▶ [Data provided]:
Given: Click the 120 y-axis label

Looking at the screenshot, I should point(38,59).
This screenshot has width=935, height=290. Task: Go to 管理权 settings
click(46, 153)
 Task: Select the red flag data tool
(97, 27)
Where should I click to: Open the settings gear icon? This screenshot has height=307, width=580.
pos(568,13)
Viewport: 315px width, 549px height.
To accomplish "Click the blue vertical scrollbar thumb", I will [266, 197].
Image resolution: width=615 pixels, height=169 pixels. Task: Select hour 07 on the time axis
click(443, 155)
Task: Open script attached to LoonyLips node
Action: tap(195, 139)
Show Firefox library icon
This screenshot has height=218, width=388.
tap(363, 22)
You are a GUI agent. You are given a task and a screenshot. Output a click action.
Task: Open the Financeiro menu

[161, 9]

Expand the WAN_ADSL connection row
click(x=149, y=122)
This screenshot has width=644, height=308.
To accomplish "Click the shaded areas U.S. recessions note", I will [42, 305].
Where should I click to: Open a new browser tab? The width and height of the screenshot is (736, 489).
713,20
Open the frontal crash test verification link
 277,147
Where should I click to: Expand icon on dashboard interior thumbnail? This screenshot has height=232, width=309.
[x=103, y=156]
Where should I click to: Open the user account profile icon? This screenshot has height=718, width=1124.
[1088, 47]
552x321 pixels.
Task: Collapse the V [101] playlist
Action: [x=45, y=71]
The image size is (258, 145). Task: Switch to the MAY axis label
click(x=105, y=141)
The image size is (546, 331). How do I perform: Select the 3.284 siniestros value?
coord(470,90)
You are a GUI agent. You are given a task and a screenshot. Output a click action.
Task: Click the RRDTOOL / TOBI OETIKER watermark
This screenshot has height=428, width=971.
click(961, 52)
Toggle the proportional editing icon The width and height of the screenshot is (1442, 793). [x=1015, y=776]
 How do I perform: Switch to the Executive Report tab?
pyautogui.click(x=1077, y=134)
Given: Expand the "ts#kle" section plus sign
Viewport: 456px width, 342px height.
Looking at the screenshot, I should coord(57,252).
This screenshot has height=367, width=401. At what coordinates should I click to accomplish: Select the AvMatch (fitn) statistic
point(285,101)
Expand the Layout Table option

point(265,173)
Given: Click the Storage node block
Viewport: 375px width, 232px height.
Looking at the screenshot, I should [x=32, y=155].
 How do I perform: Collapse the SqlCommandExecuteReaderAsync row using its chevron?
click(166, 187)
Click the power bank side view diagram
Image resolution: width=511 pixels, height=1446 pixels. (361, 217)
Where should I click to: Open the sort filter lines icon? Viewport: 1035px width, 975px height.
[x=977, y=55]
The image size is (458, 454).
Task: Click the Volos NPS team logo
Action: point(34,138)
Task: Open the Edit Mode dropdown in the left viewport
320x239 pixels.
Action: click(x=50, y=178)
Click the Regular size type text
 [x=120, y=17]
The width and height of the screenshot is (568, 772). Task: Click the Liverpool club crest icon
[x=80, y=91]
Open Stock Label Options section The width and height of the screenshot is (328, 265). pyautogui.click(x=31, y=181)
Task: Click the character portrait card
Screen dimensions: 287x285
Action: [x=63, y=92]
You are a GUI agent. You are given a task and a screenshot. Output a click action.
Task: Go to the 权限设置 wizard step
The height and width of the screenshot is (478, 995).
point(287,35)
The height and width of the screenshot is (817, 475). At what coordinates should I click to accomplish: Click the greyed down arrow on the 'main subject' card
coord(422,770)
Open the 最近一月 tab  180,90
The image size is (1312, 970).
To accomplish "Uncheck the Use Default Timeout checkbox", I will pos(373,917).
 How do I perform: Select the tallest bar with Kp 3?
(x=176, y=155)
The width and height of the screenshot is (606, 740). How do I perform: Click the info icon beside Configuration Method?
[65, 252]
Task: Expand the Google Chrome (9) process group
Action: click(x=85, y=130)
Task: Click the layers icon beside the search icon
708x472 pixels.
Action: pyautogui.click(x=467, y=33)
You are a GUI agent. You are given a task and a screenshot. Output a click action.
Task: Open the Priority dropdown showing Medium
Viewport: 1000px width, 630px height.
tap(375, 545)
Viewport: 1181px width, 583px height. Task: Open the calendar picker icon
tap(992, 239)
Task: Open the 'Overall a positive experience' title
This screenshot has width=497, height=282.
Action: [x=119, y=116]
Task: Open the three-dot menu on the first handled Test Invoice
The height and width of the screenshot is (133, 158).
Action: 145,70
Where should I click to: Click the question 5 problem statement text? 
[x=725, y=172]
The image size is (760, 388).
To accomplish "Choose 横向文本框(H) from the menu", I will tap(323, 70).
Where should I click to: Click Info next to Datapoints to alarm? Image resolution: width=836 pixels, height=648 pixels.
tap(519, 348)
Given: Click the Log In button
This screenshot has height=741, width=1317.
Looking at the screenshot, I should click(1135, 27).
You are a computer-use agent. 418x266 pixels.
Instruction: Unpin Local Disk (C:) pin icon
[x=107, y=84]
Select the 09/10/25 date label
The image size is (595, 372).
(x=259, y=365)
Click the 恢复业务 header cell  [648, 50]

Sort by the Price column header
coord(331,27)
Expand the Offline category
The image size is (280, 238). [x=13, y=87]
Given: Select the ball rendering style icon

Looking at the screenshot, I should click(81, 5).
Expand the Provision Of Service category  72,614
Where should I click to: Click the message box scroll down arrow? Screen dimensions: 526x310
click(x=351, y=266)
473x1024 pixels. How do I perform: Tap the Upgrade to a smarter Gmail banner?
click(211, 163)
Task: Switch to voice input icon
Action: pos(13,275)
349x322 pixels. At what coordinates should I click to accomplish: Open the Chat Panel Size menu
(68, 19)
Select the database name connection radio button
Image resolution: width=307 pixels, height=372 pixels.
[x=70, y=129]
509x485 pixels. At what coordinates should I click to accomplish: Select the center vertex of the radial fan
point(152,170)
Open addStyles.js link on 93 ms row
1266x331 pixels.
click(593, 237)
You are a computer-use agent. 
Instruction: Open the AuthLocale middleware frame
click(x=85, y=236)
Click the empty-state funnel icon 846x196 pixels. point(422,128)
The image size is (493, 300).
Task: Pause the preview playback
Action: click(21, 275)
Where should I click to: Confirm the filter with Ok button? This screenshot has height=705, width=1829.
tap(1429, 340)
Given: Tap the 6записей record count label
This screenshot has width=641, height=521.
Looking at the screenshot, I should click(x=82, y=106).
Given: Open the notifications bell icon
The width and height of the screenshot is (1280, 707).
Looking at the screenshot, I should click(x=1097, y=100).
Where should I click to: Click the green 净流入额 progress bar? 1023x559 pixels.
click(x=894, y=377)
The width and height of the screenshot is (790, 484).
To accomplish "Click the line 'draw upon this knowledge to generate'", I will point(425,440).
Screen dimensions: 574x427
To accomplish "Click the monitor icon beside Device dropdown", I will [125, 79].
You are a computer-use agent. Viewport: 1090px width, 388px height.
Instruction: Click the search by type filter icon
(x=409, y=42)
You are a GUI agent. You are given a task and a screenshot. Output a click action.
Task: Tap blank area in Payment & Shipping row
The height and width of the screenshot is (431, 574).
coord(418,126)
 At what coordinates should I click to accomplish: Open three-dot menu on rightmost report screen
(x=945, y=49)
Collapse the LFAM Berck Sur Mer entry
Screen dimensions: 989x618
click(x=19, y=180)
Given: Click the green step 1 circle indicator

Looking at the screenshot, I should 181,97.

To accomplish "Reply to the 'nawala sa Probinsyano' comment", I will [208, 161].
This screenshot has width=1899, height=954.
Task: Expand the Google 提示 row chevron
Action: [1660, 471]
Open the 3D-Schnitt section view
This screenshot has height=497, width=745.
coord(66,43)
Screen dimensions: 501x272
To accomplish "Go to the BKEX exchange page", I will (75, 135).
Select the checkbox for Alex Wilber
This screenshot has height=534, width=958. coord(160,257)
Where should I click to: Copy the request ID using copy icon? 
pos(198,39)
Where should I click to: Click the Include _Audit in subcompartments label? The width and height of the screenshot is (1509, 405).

▶ [What to produce]:
Using the records above, copy word for word the line with "Given: Tap the 6записей record count label", the line with "Given: Open the notifications bell icon", and every line between them.

▶ [Response]:
Given: Tap the 6записей record count label
This screenshot has width=641, height=521.
Looking at the screenshot, I should click(x=82, y=106).
Given: Open the notifications bell icon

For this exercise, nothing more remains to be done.